Are you a smoker? What if you woke up one day and forgot to smoke?
The dream of every smoker who is trying to quit is to have the desire to smoke suddenly vanish.
Quitting smoking is a common New Year's resolution. We all know it is bad for us, it is getting harder to be a smoker in a non-smoking world and they are expensive too.
But it is so darned hard to quit. Smokers get no sympathy, even from ex-smokers it sometimes seems, who should know exactly how hard it is. Numerous quitting-smoking programs and drugs exist, yet people who know better and want to quit still smoke.

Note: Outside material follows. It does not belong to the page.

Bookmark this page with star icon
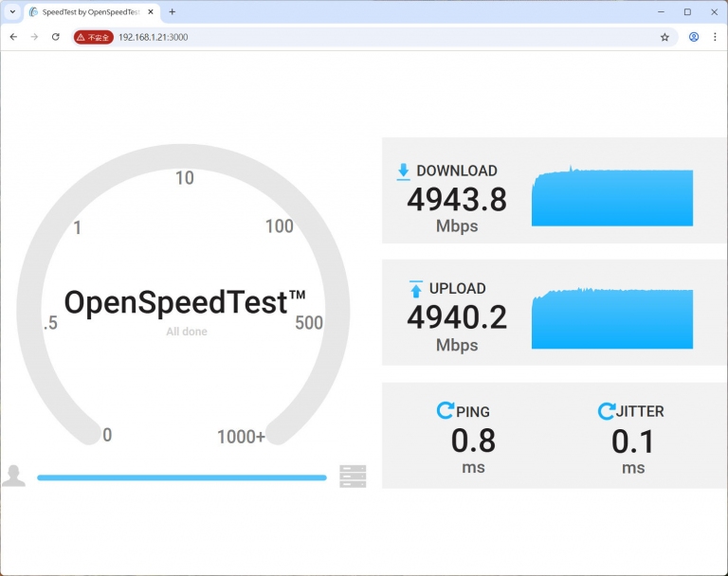 coord(664,37)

So the recent study in the journal Science came as a lightning bolt. A patient who suffered a stroke that injured a particular area of his brain, quit smoking with apparent ease, even without a conscious effort to quit. He just forgot to smoke, as he put it to researcher Antoine Bechara.
The study came from the University of Southern California's year-old Brain and Creativity Institute, published in the Jan. 26 issue of Science. Authors on the paper were faculty members Antoine Bechara and Hanna Damasio, and graduate students Nasir Naqvi and David Rudrauf. They used information from the University of Iowa brain-damage registry database.No one was even looking at this area of the brain for smoking or other addictions.

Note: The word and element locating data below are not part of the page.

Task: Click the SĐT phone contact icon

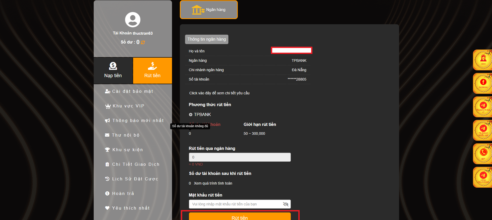Action: click(x=483, y=154)

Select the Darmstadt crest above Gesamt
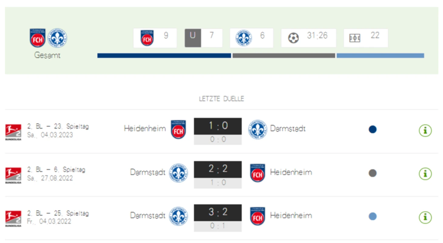tap(58, 38)
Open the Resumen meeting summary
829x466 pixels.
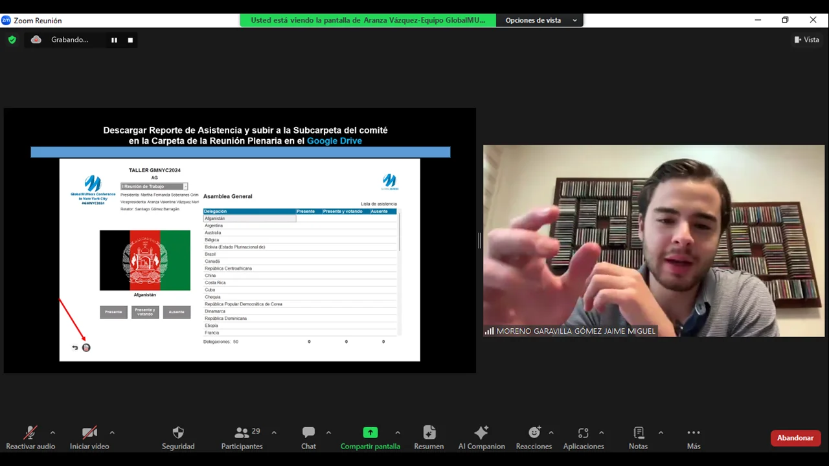click(x=429, y=433)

The patient had suffered damage to a small area deep in the cerebral cortex called the insula, which is linked to the development of emotional feeling, positive or negative, about physical sensations.
After Bechara spoke to the patient, whose brain information had been submitted to the University of Iowa database, he looked at brain data from other stroke survivors with damage to the same area of the brain. They looked at data from 69 patients who smoked before suffering their brain injury and found 19 patients who had damage to the insula.

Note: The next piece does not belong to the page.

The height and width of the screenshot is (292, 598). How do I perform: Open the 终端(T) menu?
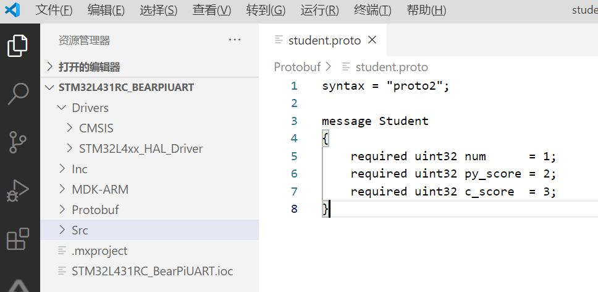coord(373,11)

Of these, 13 had quit smoking, 12 of them with little or no effort within a day of their injury. What was most striking was that the patients did not cut down on smoking, they simply stopped. Nineteen of the remaining fifty patients, those with other brain injuries, also quit smoking but only four of them met the same "broken addiction" criteria.
The researchers think the finding might have implications for understanding and treating other addictive behaviors, such as alcoholism and overeating. It also points to the potential for treatment of these addictive behaviors with drugs that target the area of the brain.
In a press release from the Institute, researcher Bechara noted that while there is a need to protect functions of the insula associated with behaviors needed for survival, this area of the insula is specifically involved with learned behaviors, meaning that targeted drug treatment might be possible.
There are plans to look at data from other brain injury registries to see if the results can be confirmed but the study has won praise from other scientists for the fresh direction for research.